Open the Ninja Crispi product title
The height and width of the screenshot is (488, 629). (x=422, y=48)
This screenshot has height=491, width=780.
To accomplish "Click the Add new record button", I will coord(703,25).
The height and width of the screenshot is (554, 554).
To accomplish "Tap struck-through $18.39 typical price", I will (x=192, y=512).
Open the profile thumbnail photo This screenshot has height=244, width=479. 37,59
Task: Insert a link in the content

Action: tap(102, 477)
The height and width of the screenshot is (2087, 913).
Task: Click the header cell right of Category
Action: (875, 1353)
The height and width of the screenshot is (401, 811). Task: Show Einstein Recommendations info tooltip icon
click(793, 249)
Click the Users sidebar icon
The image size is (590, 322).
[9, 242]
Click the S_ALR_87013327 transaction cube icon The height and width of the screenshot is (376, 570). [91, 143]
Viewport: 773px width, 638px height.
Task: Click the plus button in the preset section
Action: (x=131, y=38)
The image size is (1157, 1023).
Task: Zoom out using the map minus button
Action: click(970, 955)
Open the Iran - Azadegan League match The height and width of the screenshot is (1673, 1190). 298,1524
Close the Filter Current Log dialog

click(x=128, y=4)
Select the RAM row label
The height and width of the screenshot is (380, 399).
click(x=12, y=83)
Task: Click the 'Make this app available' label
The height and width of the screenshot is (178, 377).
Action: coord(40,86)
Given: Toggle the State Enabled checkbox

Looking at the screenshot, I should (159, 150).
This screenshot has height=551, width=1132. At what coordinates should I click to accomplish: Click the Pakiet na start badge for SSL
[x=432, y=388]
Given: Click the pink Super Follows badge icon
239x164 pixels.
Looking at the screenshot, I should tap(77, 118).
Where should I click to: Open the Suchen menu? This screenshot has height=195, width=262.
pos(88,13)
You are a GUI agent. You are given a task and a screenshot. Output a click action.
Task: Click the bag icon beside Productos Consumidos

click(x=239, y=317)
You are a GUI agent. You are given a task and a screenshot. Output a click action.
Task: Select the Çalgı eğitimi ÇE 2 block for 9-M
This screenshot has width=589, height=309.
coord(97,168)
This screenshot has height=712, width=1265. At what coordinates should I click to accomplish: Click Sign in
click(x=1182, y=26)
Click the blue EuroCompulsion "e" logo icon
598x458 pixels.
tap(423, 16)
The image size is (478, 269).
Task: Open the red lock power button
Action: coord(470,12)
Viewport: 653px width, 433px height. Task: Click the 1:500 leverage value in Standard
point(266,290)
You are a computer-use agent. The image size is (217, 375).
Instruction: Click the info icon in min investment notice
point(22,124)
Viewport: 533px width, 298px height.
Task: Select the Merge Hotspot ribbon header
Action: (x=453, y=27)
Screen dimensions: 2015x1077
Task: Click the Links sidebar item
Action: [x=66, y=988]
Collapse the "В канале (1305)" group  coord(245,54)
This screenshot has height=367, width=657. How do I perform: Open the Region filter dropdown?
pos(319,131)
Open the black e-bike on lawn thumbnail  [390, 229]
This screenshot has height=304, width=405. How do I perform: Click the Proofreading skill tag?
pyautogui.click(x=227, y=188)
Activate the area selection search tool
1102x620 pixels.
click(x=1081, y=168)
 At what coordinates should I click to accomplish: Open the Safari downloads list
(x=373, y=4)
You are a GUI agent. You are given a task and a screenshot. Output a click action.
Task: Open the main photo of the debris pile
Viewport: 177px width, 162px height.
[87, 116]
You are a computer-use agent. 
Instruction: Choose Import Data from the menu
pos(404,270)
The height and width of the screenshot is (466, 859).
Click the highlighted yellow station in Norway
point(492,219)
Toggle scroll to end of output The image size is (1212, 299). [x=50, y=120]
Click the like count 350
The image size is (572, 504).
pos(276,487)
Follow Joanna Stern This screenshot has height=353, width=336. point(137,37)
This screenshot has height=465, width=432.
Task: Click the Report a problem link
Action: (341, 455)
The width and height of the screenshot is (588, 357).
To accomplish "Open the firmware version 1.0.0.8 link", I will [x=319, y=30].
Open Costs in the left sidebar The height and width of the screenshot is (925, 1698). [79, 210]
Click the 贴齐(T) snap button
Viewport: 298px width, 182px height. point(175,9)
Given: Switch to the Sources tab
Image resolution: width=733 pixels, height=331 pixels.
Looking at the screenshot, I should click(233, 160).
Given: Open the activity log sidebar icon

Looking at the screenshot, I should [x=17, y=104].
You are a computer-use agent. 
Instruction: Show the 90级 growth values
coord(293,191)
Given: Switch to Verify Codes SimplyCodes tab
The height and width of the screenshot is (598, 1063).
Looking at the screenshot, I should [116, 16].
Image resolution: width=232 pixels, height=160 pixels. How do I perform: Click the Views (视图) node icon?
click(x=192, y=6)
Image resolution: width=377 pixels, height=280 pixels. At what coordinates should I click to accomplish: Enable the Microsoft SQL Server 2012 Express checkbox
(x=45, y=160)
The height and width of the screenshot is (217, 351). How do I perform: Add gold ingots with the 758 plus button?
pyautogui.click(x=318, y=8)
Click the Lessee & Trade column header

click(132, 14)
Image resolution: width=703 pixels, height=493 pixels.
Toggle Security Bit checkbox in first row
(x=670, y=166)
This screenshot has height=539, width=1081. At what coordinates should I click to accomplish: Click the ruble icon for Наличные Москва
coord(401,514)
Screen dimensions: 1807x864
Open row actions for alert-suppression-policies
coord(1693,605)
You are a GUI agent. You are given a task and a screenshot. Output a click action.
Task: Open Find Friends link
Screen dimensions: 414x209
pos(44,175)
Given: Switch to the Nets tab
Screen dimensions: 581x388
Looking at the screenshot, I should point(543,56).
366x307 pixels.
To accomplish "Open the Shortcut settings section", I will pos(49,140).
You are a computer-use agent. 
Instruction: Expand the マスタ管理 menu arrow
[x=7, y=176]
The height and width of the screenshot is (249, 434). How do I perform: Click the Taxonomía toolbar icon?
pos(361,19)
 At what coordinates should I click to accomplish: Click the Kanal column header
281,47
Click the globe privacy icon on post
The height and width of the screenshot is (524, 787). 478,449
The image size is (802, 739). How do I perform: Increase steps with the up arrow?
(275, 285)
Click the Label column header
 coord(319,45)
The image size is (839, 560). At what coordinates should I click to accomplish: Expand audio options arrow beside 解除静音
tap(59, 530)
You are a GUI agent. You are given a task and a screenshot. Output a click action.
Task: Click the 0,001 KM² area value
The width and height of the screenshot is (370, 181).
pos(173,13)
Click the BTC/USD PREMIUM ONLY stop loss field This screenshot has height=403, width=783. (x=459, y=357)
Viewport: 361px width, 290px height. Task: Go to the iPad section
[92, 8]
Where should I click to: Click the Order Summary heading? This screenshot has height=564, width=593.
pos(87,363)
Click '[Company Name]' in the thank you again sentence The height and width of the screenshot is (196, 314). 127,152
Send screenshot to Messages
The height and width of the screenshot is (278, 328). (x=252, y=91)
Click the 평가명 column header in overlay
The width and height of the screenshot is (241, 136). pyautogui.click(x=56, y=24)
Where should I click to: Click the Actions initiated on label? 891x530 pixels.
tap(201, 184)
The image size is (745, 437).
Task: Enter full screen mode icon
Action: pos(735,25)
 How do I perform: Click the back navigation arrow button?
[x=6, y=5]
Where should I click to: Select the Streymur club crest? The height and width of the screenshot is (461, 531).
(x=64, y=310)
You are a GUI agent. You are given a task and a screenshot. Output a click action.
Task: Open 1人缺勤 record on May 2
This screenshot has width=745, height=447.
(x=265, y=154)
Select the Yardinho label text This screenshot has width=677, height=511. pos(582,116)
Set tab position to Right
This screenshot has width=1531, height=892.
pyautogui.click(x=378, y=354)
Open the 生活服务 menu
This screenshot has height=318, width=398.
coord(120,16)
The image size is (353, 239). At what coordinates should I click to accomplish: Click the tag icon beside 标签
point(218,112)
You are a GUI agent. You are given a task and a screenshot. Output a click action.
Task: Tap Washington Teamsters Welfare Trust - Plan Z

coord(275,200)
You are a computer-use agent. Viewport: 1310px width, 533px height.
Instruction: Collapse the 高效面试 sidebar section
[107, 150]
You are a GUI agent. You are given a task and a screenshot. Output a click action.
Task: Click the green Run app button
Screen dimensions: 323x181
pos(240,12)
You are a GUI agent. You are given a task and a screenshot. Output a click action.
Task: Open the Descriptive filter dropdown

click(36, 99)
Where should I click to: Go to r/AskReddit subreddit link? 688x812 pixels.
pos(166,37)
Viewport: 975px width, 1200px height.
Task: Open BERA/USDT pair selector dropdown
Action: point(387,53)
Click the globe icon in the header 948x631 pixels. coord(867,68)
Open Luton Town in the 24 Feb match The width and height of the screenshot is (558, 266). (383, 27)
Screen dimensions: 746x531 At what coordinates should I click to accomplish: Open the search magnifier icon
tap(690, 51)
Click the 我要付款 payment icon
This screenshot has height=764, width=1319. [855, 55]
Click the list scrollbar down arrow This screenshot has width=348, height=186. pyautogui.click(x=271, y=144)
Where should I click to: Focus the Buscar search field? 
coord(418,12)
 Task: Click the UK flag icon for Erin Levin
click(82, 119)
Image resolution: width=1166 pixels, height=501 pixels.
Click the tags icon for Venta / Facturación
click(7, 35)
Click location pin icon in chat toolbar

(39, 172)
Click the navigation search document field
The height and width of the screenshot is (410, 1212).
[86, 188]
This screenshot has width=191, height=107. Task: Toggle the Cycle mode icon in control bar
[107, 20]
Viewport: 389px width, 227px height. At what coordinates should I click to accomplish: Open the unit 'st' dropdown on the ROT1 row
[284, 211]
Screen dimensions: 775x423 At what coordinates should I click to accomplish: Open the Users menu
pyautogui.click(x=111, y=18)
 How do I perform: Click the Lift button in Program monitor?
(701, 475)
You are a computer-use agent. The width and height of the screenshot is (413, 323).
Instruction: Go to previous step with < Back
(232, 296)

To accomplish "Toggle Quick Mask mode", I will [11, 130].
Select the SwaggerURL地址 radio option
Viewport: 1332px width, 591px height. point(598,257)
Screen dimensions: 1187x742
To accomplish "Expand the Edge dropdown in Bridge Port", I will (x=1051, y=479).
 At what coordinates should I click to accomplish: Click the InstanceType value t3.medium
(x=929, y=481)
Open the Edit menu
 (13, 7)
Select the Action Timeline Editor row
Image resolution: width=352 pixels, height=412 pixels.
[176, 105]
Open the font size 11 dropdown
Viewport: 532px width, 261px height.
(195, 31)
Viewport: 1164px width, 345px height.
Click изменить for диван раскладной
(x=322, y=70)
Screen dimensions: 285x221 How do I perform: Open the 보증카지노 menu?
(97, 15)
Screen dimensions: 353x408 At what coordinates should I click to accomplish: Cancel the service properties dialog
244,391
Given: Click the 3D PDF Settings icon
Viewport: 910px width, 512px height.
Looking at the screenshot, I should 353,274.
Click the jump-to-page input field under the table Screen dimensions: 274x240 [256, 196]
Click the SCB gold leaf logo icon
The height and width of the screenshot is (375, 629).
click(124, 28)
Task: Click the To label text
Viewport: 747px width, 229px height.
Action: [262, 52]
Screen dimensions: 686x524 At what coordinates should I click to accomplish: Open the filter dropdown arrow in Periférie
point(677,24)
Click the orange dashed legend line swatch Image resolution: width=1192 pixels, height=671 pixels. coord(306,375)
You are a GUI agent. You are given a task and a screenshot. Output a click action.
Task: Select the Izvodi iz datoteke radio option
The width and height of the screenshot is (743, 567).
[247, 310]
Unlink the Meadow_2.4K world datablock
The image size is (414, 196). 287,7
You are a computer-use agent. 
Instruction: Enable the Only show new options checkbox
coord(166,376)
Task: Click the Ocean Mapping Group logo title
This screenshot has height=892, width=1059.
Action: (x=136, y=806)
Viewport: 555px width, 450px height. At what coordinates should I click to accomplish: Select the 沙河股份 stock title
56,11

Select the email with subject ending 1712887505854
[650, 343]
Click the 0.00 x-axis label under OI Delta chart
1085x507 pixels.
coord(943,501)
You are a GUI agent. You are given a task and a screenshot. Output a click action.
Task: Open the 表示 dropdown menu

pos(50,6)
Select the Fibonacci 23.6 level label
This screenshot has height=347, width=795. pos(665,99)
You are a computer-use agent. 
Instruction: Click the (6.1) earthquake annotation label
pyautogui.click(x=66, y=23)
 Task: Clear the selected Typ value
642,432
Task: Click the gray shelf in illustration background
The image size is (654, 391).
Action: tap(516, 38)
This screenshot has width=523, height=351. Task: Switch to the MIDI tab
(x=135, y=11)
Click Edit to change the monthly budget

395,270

□ □ □

=== TASK GOAL ===
Across the records above, show each line containing the word "thumbnail".

=== THE ANSWER ===
Open the profile thumbnail photo This screenshot has height=244, width=479. 37,59
Open the black e-bike on lawn thumbnail  [390, 229]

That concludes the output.